A FUNDAMENTAL OPERATION on strings is substring search: given a text string of length N and a pattern string of length M, find an occurrence of the pattern within the text. Most algorithms for this problem can easily be extended to find all occurrences of the pattern in the text, to count the number of occurrences of the pattern in the text, or to provide context (substrings of the text surrounding each occurrence of the pattern).
To best appreciate the algorithms, think of the pattern as being relatively short (with M equal to, say, 100 or 1,000) and the text as being relatively long (with N equal to, say, 1 million or 1 billion). In substring search, we typically preprocess the pattern in order to be able to support fast searches for that pattern in the text.
Substring search is an interesting and classic problem: several very different (and surprising) algorithms have been discovered that not only provide a spectrum of useful practical methods but also illustrate a spectrum of fundamental algorithm design techniques.
There is a simple brute-force algorithm for substring search that is in widespread use. While it has a worst-case running time proportional to MN, the strings that arise in many applications lead to a running time that is (except in pathological cases) proportional to M + N. Furthermore, it is well-suited to standard architectural features on most computer systems, so an optimized version provides a standard benchmark that is difficult to beat, even with a clever algorithm.

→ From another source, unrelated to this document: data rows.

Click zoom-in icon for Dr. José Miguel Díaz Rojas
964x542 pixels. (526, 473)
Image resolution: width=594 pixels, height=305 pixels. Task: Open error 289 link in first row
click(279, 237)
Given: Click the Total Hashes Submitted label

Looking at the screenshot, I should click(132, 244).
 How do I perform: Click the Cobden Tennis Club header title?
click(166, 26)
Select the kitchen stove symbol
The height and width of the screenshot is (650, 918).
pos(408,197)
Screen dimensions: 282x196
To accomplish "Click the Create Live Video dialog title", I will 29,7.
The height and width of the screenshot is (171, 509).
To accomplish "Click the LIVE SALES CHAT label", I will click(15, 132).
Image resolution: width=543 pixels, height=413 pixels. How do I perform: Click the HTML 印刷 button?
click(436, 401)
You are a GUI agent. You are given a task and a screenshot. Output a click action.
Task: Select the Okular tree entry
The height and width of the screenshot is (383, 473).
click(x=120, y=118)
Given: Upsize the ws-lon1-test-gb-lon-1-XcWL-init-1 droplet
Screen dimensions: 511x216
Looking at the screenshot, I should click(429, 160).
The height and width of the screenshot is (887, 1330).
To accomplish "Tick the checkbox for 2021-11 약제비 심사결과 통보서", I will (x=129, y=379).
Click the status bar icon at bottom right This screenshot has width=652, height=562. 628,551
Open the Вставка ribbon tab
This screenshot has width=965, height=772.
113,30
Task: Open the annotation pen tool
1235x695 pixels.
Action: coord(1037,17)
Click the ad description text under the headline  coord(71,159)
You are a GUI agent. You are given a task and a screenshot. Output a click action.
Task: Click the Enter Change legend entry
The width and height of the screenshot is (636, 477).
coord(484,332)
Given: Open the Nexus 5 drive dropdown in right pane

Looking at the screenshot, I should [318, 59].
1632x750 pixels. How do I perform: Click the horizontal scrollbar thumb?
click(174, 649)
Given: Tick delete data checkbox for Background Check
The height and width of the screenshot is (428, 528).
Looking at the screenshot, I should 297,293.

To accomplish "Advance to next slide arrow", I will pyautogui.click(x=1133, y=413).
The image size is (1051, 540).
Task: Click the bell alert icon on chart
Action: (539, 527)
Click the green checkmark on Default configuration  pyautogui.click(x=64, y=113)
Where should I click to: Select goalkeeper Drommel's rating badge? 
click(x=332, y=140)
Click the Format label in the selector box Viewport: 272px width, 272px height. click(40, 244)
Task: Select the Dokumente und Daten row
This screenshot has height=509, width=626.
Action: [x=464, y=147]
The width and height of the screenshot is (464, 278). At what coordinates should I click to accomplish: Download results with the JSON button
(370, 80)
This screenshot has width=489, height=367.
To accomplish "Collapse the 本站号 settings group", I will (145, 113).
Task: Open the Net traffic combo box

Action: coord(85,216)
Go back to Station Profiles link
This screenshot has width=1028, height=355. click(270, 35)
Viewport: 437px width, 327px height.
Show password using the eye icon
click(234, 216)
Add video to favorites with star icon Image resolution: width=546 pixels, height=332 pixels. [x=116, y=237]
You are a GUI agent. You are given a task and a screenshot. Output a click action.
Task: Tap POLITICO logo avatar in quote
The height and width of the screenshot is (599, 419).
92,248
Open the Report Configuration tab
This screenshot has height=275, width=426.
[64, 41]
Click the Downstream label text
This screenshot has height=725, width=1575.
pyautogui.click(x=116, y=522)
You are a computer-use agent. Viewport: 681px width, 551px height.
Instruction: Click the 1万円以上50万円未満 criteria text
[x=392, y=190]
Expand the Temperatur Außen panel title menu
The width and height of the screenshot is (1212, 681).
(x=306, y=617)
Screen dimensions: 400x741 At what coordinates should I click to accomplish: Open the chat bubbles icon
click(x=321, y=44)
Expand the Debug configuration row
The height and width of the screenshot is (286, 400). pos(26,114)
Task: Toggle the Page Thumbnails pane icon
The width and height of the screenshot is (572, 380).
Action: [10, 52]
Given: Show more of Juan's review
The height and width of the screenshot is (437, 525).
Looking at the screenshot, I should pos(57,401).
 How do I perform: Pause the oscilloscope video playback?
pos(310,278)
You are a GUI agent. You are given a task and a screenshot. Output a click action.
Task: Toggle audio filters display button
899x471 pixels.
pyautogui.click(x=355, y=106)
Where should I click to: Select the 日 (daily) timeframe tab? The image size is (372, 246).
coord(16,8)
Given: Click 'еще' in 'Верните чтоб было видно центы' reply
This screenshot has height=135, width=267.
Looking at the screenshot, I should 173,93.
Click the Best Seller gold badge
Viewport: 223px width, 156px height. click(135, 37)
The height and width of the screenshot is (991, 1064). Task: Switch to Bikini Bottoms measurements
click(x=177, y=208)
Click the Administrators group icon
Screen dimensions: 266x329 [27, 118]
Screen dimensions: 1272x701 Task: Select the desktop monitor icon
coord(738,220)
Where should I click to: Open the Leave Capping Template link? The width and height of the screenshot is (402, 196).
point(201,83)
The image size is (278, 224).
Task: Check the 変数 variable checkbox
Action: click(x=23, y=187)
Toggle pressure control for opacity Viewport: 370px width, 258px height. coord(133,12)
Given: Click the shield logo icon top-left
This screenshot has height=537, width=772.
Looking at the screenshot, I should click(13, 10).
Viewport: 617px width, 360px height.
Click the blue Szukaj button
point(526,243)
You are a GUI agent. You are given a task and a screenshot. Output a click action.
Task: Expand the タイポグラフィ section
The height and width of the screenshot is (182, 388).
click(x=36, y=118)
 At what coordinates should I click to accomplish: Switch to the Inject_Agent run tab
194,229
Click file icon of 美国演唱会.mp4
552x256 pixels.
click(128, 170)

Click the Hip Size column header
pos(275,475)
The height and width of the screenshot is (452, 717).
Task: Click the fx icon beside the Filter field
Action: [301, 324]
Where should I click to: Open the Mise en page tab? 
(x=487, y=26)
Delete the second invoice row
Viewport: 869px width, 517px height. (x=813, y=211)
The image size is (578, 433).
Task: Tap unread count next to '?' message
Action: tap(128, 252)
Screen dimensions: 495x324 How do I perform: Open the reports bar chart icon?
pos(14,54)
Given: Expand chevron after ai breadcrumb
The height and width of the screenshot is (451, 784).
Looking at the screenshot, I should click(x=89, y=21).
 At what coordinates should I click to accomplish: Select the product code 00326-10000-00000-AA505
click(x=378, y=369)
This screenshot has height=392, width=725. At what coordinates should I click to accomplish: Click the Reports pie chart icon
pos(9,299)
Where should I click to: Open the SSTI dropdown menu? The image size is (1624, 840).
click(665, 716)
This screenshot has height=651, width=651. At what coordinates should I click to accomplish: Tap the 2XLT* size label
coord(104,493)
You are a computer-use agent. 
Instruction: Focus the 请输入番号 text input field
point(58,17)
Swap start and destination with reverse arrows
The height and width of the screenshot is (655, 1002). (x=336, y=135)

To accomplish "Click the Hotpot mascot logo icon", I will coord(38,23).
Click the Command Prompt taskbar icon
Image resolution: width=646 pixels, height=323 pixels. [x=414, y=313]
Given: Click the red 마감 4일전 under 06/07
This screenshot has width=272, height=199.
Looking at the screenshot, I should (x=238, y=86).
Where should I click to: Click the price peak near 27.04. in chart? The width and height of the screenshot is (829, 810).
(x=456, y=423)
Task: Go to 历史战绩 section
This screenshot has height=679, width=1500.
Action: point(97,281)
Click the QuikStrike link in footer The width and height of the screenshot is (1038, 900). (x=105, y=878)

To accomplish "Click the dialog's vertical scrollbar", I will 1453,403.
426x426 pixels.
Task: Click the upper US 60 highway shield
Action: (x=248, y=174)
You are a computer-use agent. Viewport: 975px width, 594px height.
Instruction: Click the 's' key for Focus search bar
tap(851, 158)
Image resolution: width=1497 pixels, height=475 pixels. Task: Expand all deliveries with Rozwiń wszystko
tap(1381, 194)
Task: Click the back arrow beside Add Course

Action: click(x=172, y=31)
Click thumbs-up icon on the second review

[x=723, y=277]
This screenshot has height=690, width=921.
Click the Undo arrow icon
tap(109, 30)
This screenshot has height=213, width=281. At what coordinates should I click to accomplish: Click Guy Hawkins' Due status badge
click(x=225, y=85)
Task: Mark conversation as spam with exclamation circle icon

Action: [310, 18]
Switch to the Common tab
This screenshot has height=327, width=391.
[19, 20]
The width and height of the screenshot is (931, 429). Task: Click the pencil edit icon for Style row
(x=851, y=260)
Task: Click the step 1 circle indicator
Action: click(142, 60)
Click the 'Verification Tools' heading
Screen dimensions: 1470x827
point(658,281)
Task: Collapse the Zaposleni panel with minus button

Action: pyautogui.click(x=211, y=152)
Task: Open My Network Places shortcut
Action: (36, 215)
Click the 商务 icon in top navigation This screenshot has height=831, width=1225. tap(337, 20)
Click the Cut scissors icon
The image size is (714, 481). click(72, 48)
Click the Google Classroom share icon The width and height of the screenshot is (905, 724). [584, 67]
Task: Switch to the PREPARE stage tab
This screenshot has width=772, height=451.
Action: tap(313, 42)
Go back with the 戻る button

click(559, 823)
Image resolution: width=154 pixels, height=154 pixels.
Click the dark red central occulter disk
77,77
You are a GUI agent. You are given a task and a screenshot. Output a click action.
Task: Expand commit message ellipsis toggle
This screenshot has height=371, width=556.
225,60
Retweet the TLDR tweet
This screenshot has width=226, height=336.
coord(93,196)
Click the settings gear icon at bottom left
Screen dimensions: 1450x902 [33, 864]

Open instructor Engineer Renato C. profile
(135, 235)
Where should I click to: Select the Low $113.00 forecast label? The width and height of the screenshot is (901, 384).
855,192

In 1970, S. Cook proved a theoretical result about a particular type of abstract machine that implied the existence of an algorithm that solves the substring search problem in time proportional to M + N in the worst case. D. E. Knuth and V. R. Pratt laboriously followed through the construction Cook used to prove his theorem (which was not intended to be practical) and refined it into a relatively simple and practical algorithm. This seemed a rare and satisfying example of a theoretical result with immediate (and unexpected) practical applicability. But it turned out that J. H. Morris had discovered virtually the same algorithm as a solution to an annoying problem confronting him when implementing a text editor (he wanted to avoid having to “back up” in the text string). The fact that the same algorithm arose from two such different approaches lends it credibility as a fundamental solution to the problem.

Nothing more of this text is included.